Dataset items
= = = =
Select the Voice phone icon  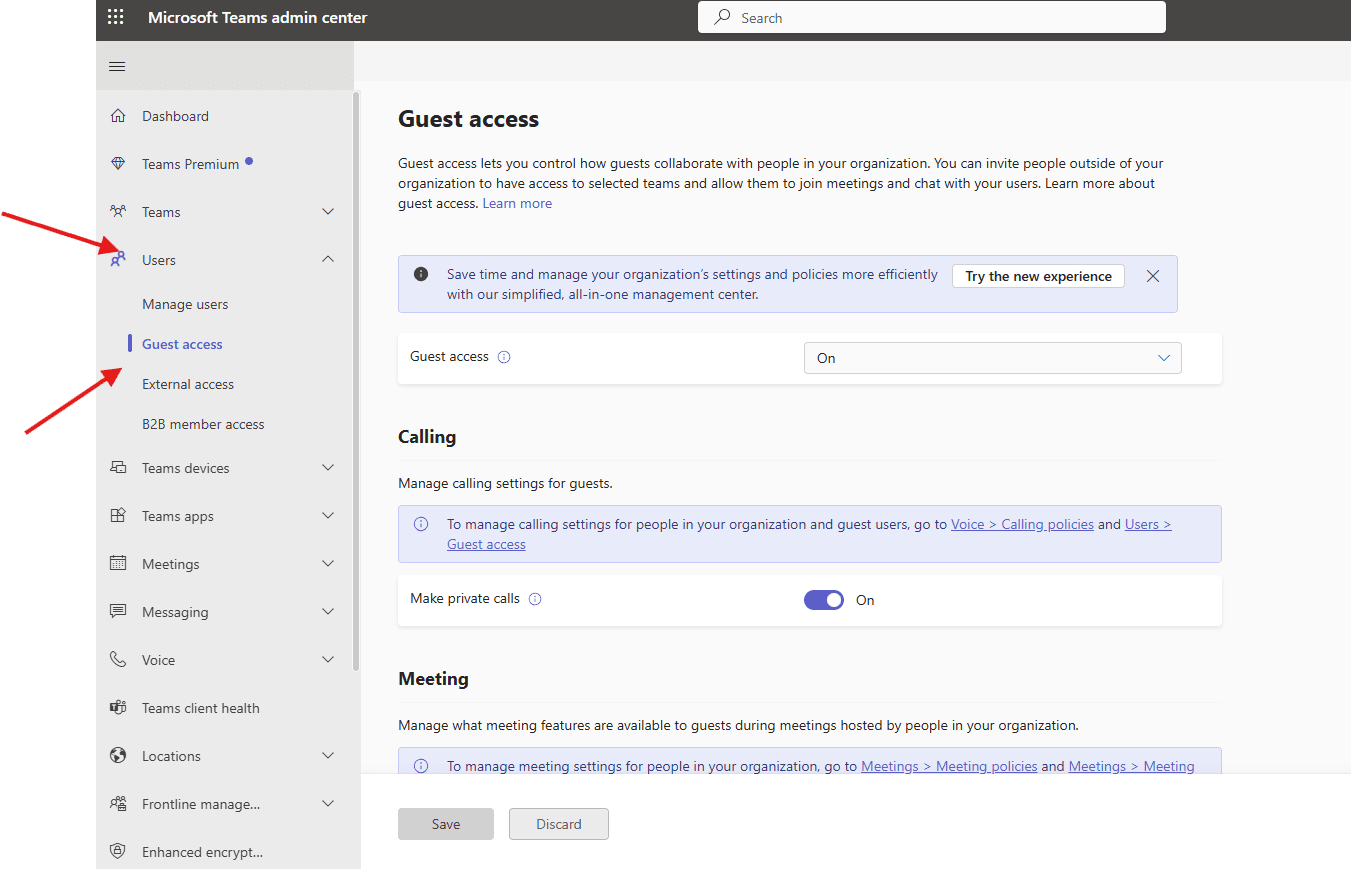coord(117,659)
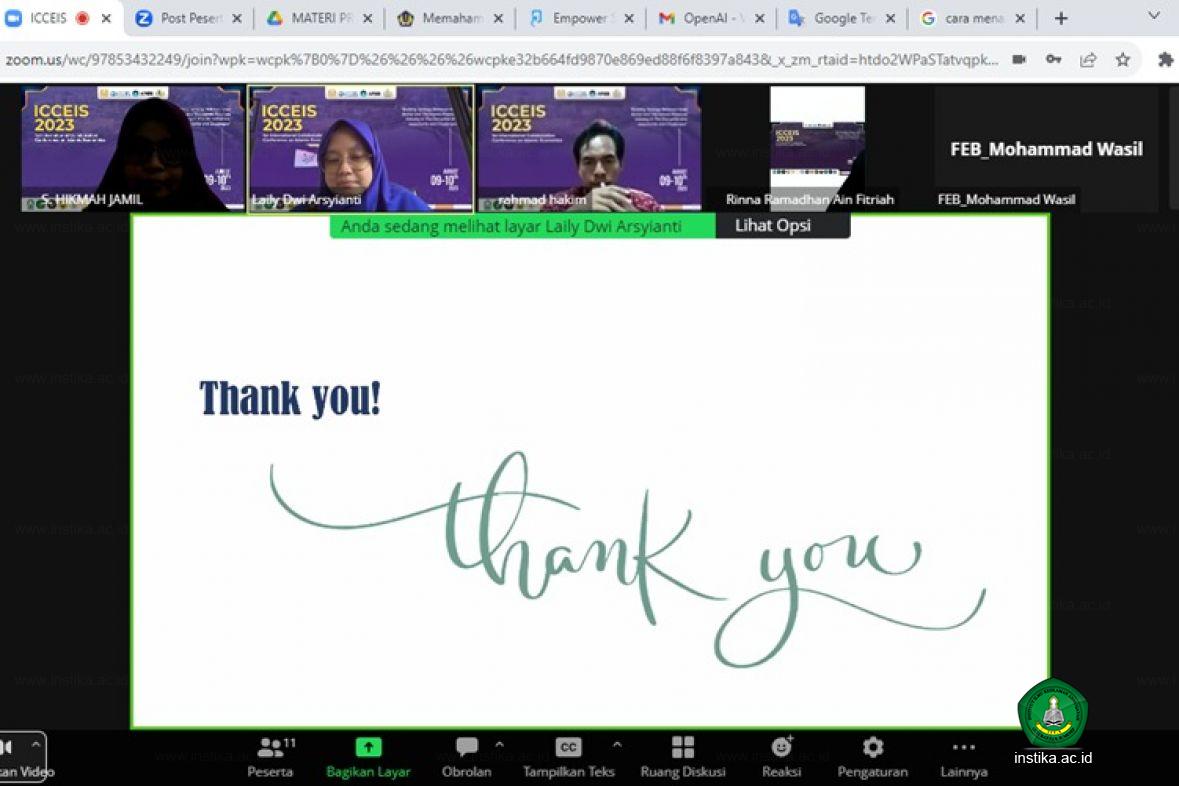Viewport: 1179px width, 786px height.
Task: Expand the Obrolan chat options caret
Action: tap(499, 744)
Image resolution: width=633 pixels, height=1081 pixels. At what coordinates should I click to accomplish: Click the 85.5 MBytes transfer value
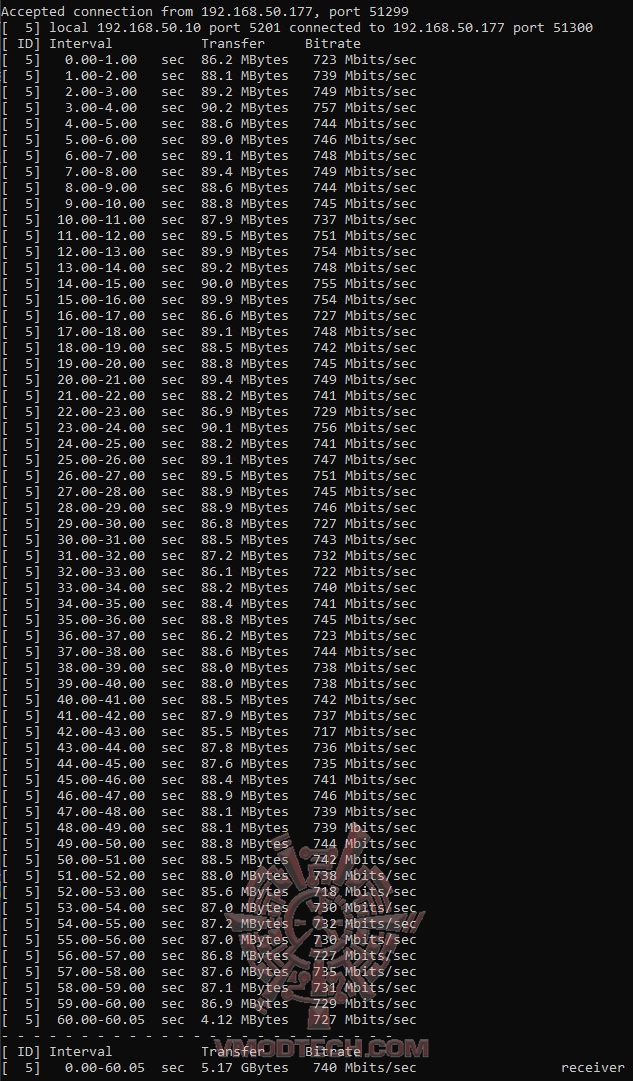pyautogui.click(x=245, y=731)
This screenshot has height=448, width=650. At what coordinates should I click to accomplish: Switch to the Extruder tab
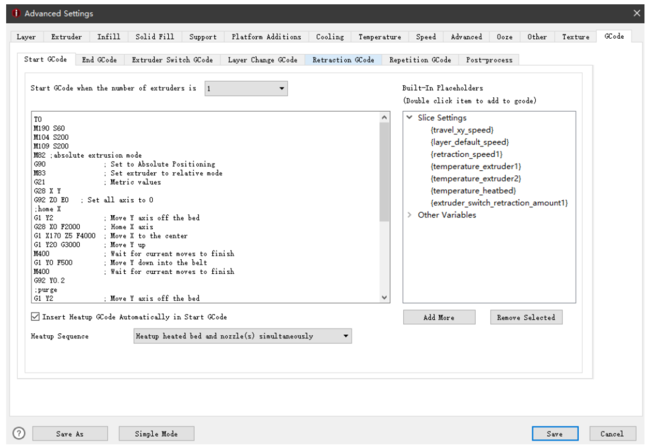(x=66, y=37)
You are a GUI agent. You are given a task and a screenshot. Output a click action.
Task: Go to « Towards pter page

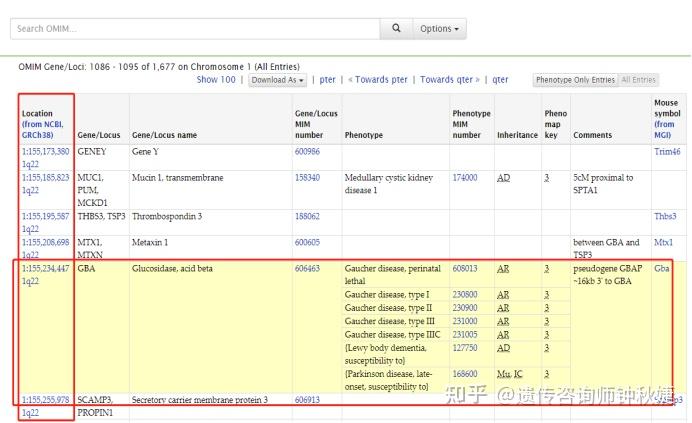pos(377,80)
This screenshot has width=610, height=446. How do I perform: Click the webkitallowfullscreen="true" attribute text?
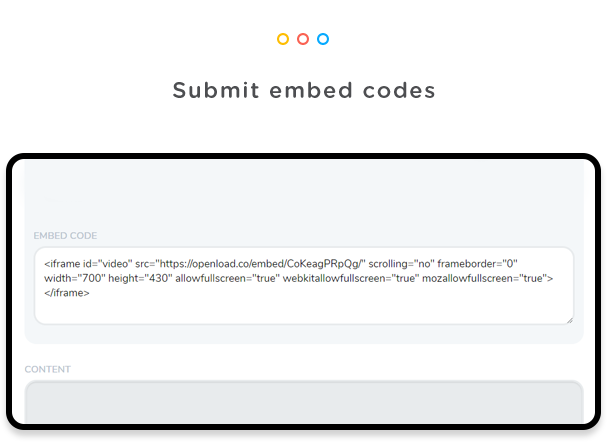tap(351, 278)
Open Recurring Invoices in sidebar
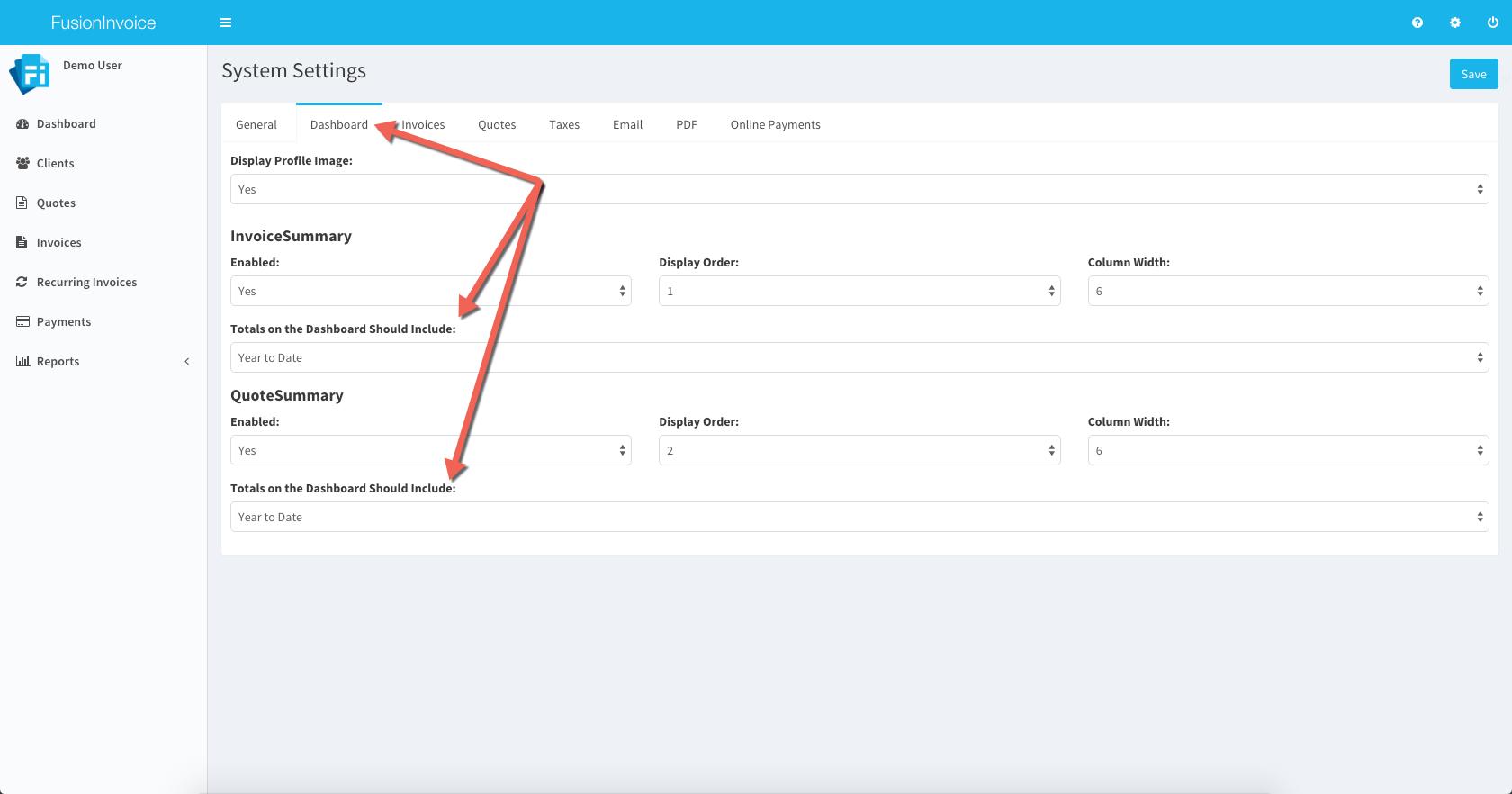1512x794 pixels. [86, 283]
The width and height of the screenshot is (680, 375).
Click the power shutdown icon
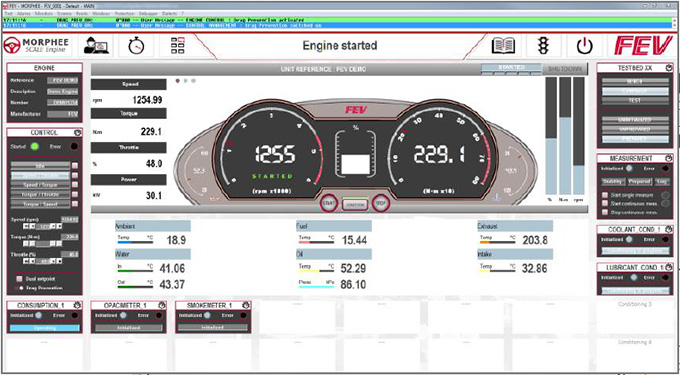coord(584,46)
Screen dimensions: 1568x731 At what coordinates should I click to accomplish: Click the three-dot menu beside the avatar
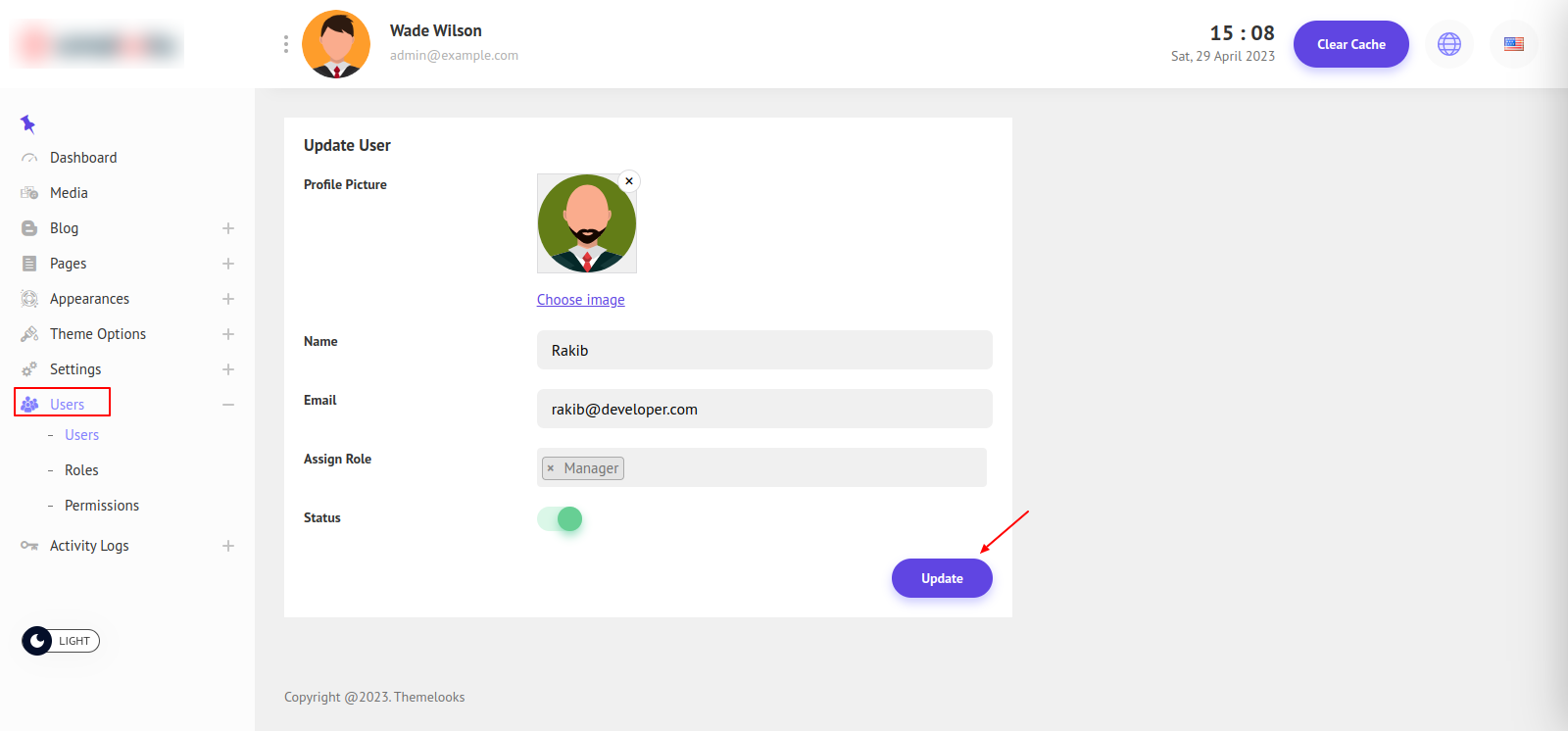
= = = =
## Task description
Copy exactly the lines from the one containing "Click the power shutdown icon" through the last line of the records above, including both, and omit every picture.

## Exercise answer
Click the power shutdown icon
coord(584,46)
Screen dimensions: 1568x731 At what coordinates should I click to accomplish: Click the three-dot menu beside the avatar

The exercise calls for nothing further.